2. What are three consecutive even numbers that have a sum of $$5760$$?

3. What are four consecutive whole numbers that have a sum of $$2022$$?

## Solution

1. The sum of the three consecutive odd numbers $$3$$, $$5$$, and $$7$$ is $$3 + 5 + 7 = 15$$. We notice that $$15 = 3 \times 5$$ and $$5$$ is the middle number. It seems that to find the middle of three consecutive odd numbers with a certain sum, we may divide that sum by $$3$$.

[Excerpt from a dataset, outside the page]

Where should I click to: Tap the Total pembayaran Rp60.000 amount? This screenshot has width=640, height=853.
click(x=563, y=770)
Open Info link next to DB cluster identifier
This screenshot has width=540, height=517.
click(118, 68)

Let’s try using this to solve the problem. We note that $$399 \div 3 = 133$$. Therefore, the middle number could be $$133$$. Then the first number would be $$131$$ and the third number would be $$135$$. The sum of these numbers is indeed $$131+133+135 = 399$$. Therefore, the three consecutive odd numbers are $$131$$, $$133$$, and $$135$$.

2. We will use a process like in (a). Noting that $$5760 \div 3 = 1920$$, we see that three consecutive even numbers could be $$1918$$, $$1920$$, and $$1922$$. The sum of these numbers is indeed $$1918 + 1920 + 1922 = 5760$$. Therefore, the three consecutive even numbers are $$1918$$, $$1920$$, and $$1922$$.

3. Using a similar process, when we divide $$2022$$ by $$4$$ we get $$505.5$$. Since $$505$$ and $$506$$ are the closest whole numbers to $$505.5$$, they may be the two middle numbers. The four consecutive numbers may be $$504$$, $$505$$, $$506$$, and $$507$$. The sum of these numbers is indeed $$504 + 505 + 506 + 507 = 2022$$. Therefore, the four consecutive numbers are $$504$$, $$505$$, $$506$$, and $$507$$.